Wednesday, January 16, 2008

Package Management based on bundles

Read the post on bundles first, if you are not coming from an OSX background


You can use package management with a bundle type of system easily, in fact, in a better way then you can with normal files. The failure to exploit hidden files in bundles is where apple has failed in terms fo bundling.

Its easy to do. And you can also overcome different architectures by using different contents.plist files for different archs (which should be based on the linux kernel arch)


1) Scan over the harddisk structure (or use file monitoring) and find all sources.apt files in bundles.
2) The sources.apt will just be a list of apt sources with updates for the program
3) Scan over all the files again and find all bundles, scan their contents.plist to grab a list of all the files, their location (in case there are multiple copies, and their versions.
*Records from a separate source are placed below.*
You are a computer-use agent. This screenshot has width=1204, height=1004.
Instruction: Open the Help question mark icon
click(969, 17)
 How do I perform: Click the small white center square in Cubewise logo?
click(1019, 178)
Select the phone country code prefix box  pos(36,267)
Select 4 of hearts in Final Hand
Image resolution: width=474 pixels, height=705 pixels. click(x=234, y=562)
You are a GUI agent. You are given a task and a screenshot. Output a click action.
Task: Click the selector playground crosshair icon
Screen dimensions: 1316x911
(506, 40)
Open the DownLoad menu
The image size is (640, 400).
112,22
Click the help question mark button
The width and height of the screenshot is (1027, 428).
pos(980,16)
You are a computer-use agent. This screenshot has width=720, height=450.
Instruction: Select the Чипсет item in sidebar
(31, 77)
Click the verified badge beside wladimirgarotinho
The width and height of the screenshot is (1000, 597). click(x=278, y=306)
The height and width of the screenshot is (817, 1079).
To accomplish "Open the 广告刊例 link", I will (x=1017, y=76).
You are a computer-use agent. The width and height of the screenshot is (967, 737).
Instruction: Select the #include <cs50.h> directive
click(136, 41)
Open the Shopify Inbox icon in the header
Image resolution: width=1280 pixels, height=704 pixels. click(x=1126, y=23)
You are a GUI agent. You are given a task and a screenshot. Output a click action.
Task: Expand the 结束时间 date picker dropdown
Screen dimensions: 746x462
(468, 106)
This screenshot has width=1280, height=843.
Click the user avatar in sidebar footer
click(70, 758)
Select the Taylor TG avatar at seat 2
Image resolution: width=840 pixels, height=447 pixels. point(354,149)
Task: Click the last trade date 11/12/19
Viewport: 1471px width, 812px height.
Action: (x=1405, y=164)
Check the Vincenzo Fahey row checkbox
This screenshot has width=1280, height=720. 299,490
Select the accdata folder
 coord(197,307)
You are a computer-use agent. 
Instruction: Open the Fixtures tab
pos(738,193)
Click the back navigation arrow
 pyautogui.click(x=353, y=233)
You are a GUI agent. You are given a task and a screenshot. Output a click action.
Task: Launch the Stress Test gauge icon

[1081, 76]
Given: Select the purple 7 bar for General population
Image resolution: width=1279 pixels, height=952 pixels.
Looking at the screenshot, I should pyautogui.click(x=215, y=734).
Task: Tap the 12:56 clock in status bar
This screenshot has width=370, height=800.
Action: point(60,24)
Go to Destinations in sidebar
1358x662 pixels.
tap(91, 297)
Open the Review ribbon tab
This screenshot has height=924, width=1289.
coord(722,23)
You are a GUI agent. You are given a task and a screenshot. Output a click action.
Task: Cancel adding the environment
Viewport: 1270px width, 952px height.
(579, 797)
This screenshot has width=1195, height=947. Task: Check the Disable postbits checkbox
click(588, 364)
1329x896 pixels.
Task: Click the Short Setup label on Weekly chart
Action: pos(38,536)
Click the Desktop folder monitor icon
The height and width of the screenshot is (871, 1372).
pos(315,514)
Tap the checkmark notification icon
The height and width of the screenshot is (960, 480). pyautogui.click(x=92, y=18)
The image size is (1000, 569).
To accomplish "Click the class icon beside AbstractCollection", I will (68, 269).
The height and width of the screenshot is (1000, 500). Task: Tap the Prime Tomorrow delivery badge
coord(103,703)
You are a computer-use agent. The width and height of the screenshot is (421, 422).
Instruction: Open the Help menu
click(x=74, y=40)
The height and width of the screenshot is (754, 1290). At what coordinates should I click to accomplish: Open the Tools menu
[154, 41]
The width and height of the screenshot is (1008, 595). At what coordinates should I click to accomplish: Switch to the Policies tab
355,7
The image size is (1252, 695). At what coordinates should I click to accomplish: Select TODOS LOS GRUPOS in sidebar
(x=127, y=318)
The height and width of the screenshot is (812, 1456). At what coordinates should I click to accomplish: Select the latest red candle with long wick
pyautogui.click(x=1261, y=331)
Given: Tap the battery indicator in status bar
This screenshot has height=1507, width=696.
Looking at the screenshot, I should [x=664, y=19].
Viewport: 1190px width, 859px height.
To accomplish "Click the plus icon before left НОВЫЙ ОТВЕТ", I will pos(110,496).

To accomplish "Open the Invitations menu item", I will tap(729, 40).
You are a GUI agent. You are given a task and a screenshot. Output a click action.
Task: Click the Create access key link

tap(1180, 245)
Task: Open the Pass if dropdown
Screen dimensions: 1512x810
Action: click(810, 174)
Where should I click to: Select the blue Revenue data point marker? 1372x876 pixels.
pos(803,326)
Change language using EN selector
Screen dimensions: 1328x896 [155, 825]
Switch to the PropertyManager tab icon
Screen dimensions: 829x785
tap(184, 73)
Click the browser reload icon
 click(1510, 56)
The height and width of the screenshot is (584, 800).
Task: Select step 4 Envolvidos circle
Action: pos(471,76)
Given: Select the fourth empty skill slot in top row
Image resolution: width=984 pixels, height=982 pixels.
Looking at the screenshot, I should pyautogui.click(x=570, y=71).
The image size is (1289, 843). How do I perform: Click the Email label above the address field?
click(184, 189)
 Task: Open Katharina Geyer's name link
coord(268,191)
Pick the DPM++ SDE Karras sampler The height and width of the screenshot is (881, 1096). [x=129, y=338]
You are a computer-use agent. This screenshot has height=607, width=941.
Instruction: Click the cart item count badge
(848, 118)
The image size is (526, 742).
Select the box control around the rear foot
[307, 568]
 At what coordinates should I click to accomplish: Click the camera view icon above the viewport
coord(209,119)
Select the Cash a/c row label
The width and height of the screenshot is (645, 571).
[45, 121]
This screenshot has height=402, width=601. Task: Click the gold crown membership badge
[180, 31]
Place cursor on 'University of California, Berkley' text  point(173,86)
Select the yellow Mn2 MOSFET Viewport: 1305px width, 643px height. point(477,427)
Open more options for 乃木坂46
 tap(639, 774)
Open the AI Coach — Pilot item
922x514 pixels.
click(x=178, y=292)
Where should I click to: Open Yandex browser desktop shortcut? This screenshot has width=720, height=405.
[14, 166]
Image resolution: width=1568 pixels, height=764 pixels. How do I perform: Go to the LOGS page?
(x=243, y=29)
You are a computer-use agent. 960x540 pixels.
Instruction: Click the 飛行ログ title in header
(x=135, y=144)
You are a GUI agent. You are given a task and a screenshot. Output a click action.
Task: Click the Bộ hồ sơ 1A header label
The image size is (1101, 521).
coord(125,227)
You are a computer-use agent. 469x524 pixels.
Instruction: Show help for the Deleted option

Or isolate this process to certain directories.
4) Scan all the Apt repos to find updates for the bundles
5) Offer them to the user, or allow a user to right click a file, and select an update option in the context menu.
6) Update the files in their place from the mirrors.


Its a more dynamic form a package management, as many files can be now moved around. Library locations should be standardised though, and kept there, or else serious problems will occur with program loading. And, the repos are decentralised. Finally, you can right click any compatible bundle to update them and their dependencies.


To delete programs, you could drag the bundle to the recycle bin, it could read the contents file, and handle a proper uninstallation if the user wishes.